Marc Lebryk-USA TODAY Sports

Without a doubt, Andy Dalton.

It's odd. Yes. This is a quarterback that breaks a single-season franchise record for yards passing and touchdowns, but there you go. Dalton, who has won 31 of 49 regular season games since being drafted in the second round of the 2011 NFL draft, begins the first year of a mega-deal that he signed during the offseason. A deal that maxes out at $115 million if he wins a couple of Super Bowls.

That's the stand for Dalton. At the very least, win a playoff game.

However, another player is facing mounting pressure.

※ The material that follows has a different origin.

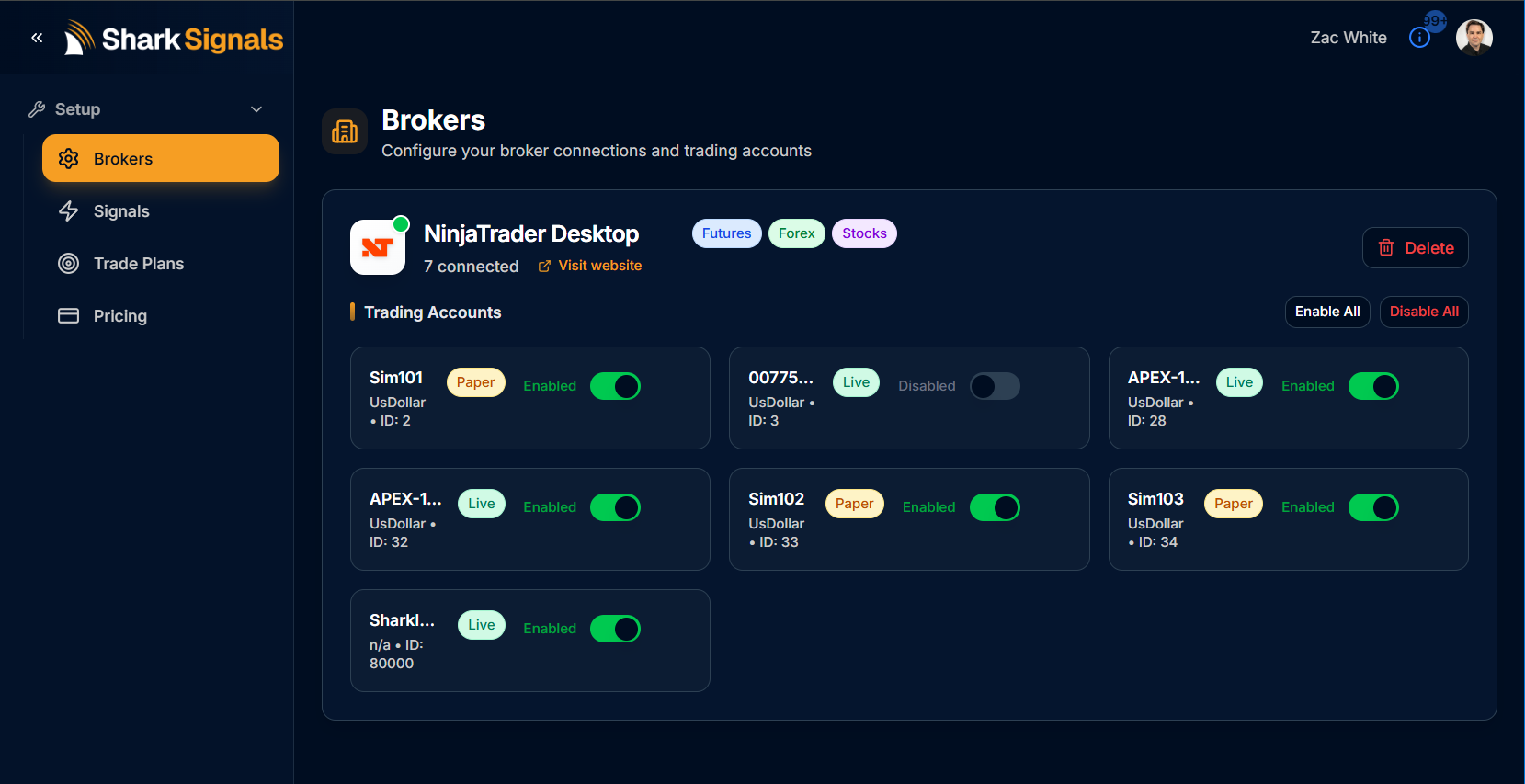Collapse sidebar with double-chevron icon

point(37,38)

With Tyler Eifert out for eight weeks after suffering a dislocated elbow against the Baltimore Ravens, tight end Jermaine Gresham is going to shoulder a lot. OK, he should have been able to handle mostly anything, but he hasn't. Not in the way Cincinnati fans expected. Heading into the fifth season, where are the seasons with 60 or more receptions... there's one (2012). Oh. One. Good for you. Where are the seasons with 600 yards or more... there's one (2012). At least the villain knows that he's a villain playing the final year of a five-year deal.

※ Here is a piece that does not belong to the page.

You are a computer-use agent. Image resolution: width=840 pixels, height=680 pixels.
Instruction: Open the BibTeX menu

The pressure to perform in the hopes of making something of a career that's lacked superstar entertainment while hoping to earn a decent second contract?

One of the significant perceptions working against Jermaine Gresham is that he drops the football when he's not fumbling it or causing endless amounts of penalties. Two of those three remain in a constant state of reality while the third is added generically because of a critical moment but doesn't characterize the season as a whole.

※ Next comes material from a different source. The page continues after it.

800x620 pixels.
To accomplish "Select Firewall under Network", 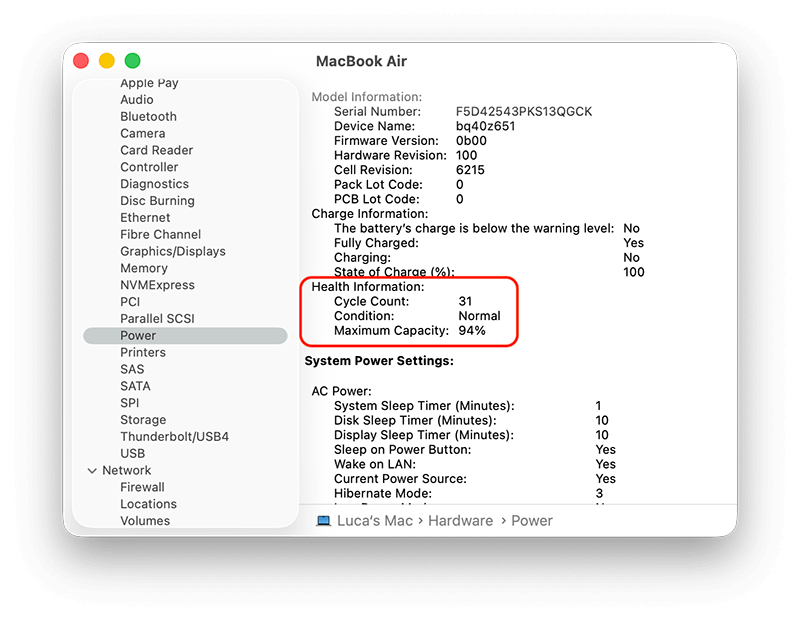I will (142, 487).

In 2013, Gresham set a career-high with 11 penalties (including four offensive holds and four false starts) while also setting a career-high in fumbles (3). And he did this playing 14 games (tied a career-low) while only generating 46 receptions, 458 yards receiving and four touchdowns (all career-lows).

Its not that 2013 was a bad season for Gresham -- more like a shadow of a thought that would surface from time to time.

With the acquisition of Tyler Eifert, the declining numbers make sense. But the mistakes, the mental errors, are consistently causing headaches with Cincinnati's ambitious design to find positive growth.

On the other hand, the biggest misconception are the drops. Gresham dropped three "catchable" balls this season (for a drop rate of 6.12), which is, by far, his greatest season.

Who do you think is under the most pressure to perform? Dalton, Gresham, another player? Maybe a coach...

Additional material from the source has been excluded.